A Oracle Database 64-Bit Feature

This appendix introduces the 64-bit feature or Very Large Memory (VLM) and recommends the parameter settings for this feature.

The topics covered in this appendix are:

Section A.1, "Introduction to Oracle Database 64-Bit Feature"
Section A.2, "Suggested Parameter Settings"
Section A.3, "Other Recommendations"

Note:
The 64-bit feature is a standard feature of Oracle Database for HP OpenVMS and cannot be removed. The 64-bit feature tuning is under constant revision. Therefore, this information will be updated as further tuning suggestions are realized.

A.1 Introduction to Oracle Database 64-Bit Feature

The Oracle 64-bit feature provides the ability to support Very Large Memory (VLM) system configurations with large amounts of RAM.

The following sections describe the benefits of the 64-bit feature and its implementation.

Section A.1.1, "Benefits of Oracle Database 64-Bit Feature"
Section A.1.2, "Implementation of Oracle 64-Bit Feature"

A.1.1 Benefits of Oracle Database 64-Bit Feature

The primary benefit of the 64-bit feature is performance, because many operations can now run at memory speed instead of disk speed. With larger amounts of data in the memory, the database issues fewer calls to disk. This greatly reduces the delay of disk I/O.

Oracle Database 64-bit feature also provides the advantage of scalability to support more users and larger volumes of data. The system does not need to swap data in and out of memory to process all the transaction requests, and it can effectively accommodate requests for large amounts of data.

The 64-bit feature benefits both query-intensive decision support system (DSS) and read/write (OLTP) transactions. The 64-bit feature provides index builds, full table scans, ad hoc queries, and multiway joins for DSS. For OLTP, the feature provides the ability to support very large tables, large amounts of data, and large number of users.

A.1.2 Implementation of Oracle 64-Bit Feature

The HP OpenVMS operating system has native 64-bit memory addressing, which enables Oracle Database to implement the 64-bit feature. The need to estimate the maximum System Global Area (SGA) at installation time is now eliminated. This speeds up process startup. The server no longer includes an SGAPAD.

By default, SGA creation uses HP OpenVMS facilities to create global sections.

A.2 Suggested Parameter Settings

The recommended parameter settings for the Oracle 64-bit feature are:

Big Oracle Blocks (BOB) provide the ability to support larger I/O transfers between memory and disk. BOB complements large SGA configurations, because BOB enables the system to move data faster between memory and disk. With VLM configurations, system performance depends directly on the ability of the system to move database blocks into the SGA as efficiently as possible. Without the benefits of improved data transfer, performance can decline.
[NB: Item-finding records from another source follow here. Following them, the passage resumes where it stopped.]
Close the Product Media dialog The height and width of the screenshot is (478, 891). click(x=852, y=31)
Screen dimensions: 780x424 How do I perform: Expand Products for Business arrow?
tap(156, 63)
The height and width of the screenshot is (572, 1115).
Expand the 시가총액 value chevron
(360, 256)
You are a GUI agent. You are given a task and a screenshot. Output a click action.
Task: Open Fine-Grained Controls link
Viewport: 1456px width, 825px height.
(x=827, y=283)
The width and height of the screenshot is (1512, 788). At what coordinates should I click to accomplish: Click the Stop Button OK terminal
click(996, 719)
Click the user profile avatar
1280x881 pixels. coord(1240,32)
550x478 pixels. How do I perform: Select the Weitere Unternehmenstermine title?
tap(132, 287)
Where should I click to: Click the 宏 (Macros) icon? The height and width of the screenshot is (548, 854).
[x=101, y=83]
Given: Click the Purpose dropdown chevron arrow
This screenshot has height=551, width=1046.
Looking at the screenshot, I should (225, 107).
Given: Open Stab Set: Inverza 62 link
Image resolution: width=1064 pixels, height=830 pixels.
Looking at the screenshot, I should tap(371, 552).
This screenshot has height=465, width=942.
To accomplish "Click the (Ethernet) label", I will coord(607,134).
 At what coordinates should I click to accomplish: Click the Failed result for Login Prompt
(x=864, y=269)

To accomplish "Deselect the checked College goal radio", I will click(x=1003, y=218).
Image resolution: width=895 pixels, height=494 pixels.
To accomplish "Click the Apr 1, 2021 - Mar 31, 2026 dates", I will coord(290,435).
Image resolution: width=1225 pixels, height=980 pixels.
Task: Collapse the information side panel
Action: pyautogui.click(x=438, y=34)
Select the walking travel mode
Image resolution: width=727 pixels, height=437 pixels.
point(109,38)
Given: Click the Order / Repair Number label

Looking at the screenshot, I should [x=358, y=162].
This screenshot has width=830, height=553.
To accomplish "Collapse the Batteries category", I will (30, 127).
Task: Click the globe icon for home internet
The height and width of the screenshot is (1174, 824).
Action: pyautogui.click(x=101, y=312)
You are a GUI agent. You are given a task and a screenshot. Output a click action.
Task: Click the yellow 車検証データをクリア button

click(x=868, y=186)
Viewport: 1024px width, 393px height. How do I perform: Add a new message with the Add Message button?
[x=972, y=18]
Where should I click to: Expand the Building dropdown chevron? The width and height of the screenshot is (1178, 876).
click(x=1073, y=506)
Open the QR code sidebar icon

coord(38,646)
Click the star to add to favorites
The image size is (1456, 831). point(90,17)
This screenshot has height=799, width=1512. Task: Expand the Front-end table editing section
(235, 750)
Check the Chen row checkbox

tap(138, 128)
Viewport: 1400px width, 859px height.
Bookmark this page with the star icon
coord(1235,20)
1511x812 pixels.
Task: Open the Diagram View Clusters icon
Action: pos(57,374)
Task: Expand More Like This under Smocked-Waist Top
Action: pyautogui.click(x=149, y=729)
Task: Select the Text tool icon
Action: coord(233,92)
For a pure DSS application, select a large value (such as 32 KB) for DB_BLOCK_SIZE. For an OLTP type of application, choose a lower value (such as, 2 KB or 4 KB). The larger the DB_BLOCK_SIZE, the more serious the impact on single-row lookups.
Configure the size of the Oracle buffer cache such that it provides the best possible cache hit ratio without affecting memory requirements of other Oracle and system processes.

Note:
You cannot combine the DB_BLOCK_BUFFERS with the dynamic DB_CACHE_SIZE parameter. If you combine these parameters in the same parameter file, then it will produce an error.

For example, for a 3 GB buffer cache with DB_BLOCK_SIZE=8192, set DB_BLOCK_BUFFERS=400000.
Set the SORT_AREA_SIZE parameter with care. SORT_AREA_SIZE is the space used in Program Global Area (PGA) for each sort run by each Oracle process. If the value is too high, then the PGA will use excessive memory when sorting. The default value of 512 KB is usually sufficient.

Check statistics, such as V$SYSSTAT, to see if the number of sorts to disk is high compared to in-memory sorts. If it is, then increase the value of SORT_AREA_SIZE.

A.3 Other Recommendations

Check the size of the number of rows of the tables involved in the query, and translate this size into the total number of blocks. Based on the query, try to fit as many of the frequently accessed table blocks in the buffer cache.

For example, if four tables are involved in a query, but columns from one table are used repeatedly in the WHERE clause in joins, IN, and so forth, then try to fit as many blocks as possible from this table into the cache to see if DB_BLOCK_BUFFERS can be increased. To ensure that the frequently accessed tables are cached and stay in the most recently used (MRU) end of the cache, perform either of the following steps:

Enter the following command (using SQL*Plus):
```
alter table tablename cache
```
or
At the time of table creation, enter the following:
```
create table tablename ... cache
```

If an adequate number of buffers are available to accommodate all blocks from all tables that are involved in the query, then use the alter command to cache all the blocks. The purpose is to cache most blocks into memory to ensure that I/O to disks is eliminated or remains low.